### What you will do
Across the records below, count the lines that contain "toolbar" and write down only the count.

### Material for the task
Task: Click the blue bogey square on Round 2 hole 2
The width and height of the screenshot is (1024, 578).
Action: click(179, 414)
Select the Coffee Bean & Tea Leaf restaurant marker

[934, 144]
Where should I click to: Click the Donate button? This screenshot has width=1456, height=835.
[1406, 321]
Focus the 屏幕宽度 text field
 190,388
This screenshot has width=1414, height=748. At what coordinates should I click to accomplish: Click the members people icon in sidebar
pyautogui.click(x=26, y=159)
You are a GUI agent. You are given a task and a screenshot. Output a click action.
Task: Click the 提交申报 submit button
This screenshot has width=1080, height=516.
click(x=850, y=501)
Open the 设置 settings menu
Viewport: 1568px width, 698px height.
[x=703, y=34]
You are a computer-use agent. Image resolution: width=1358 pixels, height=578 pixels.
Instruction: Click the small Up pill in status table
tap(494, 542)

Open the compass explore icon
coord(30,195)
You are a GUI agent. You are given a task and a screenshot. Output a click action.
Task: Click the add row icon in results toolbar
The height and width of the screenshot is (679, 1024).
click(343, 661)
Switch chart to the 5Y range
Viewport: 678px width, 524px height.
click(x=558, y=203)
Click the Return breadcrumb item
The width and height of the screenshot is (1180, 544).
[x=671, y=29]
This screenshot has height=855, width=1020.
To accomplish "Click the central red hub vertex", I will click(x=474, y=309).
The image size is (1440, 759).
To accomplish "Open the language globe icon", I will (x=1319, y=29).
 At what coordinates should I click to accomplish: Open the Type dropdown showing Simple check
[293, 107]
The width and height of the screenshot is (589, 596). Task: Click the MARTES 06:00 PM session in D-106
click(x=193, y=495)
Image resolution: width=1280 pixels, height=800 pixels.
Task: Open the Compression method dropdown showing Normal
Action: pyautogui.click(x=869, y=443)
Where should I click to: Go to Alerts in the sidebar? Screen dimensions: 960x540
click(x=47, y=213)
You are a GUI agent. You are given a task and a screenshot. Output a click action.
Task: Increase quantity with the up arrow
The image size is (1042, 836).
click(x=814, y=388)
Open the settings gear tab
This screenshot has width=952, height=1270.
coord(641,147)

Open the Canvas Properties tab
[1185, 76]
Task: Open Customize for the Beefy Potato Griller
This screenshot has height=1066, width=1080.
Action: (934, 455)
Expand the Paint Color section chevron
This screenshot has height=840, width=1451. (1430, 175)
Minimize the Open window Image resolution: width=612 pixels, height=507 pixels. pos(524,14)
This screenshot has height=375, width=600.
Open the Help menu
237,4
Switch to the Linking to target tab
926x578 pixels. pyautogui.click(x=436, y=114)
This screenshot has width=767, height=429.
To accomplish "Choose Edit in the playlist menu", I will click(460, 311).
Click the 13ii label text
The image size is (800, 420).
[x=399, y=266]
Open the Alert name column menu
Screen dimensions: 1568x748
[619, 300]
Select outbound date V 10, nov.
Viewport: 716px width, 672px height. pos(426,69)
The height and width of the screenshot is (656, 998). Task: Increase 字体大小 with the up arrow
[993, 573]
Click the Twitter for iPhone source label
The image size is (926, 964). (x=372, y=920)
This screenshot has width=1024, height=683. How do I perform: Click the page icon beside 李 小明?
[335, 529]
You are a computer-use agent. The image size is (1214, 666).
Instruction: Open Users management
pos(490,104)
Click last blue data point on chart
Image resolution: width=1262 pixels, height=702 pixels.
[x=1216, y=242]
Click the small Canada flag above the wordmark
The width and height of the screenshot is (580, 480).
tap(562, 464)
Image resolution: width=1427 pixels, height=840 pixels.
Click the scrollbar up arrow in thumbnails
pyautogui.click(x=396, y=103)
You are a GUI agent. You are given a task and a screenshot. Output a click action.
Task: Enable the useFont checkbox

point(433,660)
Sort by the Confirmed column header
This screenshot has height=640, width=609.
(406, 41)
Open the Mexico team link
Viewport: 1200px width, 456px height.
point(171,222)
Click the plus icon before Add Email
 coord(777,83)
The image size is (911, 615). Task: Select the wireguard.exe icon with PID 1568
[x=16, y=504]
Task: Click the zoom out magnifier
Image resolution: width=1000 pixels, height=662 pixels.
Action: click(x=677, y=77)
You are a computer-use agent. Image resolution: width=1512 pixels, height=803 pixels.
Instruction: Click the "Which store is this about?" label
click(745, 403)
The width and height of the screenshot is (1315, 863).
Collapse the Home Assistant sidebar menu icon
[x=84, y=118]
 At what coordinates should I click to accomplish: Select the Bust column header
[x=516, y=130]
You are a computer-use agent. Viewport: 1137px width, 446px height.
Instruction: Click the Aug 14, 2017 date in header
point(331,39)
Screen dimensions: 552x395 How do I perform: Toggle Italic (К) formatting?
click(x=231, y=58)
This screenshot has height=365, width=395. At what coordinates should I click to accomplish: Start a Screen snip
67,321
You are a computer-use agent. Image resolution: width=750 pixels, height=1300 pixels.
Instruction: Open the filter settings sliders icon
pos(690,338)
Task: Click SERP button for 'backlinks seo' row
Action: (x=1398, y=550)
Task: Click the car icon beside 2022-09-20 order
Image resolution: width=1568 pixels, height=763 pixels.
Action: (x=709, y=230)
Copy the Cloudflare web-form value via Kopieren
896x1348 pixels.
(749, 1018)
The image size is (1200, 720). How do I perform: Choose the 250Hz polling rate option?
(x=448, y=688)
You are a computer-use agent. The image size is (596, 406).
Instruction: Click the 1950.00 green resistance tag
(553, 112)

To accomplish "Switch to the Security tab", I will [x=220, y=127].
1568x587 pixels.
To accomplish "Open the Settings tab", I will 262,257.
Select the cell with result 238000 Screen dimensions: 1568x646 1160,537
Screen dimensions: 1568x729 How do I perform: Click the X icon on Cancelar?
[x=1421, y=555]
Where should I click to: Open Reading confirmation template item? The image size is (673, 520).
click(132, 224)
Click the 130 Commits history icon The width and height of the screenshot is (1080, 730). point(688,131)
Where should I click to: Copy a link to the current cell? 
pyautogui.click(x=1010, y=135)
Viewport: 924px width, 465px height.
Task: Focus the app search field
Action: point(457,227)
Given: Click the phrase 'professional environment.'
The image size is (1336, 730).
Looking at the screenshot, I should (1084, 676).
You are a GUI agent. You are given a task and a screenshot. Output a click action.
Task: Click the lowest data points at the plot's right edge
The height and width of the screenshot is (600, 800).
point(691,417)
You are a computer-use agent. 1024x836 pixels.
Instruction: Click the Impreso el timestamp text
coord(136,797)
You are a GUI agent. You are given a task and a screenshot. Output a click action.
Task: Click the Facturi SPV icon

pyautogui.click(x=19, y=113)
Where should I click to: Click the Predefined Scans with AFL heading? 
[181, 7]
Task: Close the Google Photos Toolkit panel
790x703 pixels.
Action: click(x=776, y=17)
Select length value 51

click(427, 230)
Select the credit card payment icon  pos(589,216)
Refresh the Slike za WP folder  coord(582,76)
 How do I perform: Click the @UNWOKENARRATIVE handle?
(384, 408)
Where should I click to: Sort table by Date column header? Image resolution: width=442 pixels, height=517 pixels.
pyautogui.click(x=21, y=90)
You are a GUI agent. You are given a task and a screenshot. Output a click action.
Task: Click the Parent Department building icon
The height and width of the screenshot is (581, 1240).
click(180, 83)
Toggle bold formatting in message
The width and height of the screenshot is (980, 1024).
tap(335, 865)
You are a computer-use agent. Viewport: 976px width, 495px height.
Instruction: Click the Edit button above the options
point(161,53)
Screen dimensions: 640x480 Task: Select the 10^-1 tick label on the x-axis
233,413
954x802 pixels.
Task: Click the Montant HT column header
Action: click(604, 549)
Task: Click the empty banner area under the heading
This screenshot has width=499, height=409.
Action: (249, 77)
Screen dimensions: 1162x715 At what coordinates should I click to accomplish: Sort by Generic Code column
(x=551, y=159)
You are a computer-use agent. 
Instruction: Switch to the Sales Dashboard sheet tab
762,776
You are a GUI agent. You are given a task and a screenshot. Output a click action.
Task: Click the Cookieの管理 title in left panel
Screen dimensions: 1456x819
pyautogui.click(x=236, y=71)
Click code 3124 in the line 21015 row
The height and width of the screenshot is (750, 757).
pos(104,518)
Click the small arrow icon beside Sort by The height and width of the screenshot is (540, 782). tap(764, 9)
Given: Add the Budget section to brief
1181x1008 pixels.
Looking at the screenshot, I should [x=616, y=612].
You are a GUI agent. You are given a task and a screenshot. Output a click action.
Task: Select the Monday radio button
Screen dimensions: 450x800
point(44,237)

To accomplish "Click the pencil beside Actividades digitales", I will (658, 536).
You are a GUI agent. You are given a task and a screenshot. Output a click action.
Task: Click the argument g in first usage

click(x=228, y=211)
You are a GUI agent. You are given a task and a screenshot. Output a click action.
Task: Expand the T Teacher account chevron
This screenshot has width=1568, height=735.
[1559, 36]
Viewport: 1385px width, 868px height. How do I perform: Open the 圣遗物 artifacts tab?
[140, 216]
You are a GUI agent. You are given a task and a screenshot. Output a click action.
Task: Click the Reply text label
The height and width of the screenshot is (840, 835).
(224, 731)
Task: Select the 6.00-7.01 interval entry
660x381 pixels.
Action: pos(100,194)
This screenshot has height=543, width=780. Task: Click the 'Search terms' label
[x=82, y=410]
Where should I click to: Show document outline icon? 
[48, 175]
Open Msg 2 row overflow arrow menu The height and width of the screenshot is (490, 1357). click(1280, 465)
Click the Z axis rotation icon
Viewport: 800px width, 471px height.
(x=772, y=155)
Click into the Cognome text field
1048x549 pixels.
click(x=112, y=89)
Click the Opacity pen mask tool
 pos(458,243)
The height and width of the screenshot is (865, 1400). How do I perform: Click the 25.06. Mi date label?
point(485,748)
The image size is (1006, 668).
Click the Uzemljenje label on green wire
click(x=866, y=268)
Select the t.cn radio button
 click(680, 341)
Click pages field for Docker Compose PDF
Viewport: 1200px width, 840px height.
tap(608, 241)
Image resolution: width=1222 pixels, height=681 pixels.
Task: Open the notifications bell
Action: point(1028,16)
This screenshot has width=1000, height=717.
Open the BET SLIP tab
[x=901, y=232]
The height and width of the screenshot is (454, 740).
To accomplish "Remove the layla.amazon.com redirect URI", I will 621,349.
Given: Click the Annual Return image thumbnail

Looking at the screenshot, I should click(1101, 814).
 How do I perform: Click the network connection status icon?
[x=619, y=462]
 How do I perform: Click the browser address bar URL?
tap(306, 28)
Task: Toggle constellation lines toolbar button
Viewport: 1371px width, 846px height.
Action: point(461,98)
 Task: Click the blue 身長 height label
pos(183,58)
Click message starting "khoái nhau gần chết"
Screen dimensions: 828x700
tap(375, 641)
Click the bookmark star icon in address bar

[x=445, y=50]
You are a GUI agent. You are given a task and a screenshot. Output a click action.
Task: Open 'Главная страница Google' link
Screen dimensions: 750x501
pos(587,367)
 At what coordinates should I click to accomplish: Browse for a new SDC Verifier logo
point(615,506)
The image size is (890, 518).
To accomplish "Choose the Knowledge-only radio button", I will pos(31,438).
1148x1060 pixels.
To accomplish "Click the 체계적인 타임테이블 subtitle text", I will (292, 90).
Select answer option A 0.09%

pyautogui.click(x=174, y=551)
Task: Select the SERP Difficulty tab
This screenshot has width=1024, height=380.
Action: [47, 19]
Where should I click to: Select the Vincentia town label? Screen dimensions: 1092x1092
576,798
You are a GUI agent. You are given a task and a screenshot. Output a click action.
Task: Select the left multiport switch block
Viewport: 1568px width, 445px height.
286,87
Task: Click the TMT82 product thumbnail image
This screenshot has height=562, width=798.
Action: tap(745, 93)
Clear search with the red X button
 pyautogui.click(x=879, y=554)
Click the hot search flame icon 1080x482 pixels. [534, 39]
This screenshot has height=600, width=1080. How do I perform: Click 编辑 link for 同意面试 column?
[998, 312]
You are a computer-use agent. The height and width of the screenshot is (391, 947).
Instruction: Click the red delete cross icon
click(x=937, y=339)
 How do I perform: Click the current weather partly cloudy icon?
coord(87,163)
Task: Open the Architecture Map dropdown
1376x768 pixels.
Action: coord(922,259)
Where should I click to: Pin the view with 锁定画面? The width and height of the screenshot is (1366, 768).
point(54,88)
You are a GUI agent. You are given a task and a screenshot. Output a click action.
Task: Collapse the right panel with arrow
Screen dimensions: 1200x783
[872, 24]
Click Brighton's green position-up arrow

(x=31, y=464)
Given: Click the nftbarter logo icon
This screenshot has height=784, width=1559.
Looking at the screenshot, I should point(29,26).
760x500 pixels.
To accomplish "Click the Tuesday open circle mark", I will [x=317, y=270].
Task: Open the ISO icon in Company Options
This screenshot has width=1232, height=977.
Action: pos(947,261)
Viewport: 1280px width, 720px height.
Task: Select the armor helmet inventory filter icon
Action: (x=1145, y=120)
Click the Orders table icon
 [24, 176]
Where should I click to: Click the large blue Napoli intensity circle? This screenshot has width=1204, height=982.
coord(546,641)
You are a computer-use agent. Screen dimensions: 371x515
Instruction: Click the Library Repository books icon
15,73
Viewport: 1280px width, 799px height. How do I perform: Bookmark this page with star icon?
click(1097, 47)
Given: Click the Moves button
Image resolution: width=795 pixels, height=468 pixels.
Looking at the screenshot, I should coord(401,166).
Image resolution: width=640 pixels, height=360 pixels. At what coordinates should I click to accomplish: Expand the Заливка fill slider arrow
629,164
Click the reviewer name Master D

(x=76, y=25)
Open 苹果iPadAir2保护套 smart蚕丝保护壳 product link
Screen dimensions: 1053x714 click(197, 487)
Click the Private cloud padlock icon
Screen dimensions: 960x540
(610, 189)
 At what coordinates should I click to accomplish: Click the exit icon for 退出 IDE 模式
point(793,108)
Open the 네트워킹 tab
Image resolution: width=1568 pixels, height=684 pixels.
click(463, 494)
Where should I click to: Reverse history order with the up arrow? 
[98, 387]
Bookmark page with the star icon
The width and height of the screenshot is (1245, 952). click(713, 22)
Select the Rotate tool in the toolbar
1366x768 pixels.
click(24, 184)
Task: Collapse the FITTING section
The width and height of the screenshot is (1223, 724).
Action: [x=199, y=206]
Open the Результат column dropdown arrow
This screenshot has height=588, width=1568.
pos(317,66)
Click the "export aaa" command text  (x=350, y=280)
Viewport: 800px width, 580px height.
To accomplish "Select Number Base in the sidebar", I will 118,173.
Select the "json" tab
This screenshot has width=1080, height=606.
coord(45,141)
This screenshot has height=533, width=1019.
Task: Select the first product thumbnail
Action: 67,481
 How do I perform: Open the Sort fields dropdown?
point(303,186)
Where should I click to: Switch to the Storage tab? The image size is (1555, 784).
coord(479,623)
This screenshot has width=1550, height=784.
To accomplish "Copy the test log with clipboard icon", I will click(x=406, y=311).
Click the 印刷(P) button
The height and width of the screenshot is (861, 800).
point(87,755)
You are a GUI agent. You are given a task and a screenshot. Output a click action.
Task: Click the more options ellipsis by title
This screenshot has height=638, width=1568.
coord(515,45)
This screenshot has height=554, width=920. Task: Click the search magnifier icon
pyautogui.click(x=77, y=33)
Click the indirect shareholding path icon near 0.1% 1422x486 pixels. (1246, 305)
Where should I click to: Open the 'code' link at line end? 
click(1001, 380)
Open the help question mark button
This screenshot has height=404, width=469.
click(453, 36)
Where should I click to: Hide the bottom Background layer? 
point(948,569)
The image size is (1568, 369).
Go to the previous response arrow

### Finished exercise
3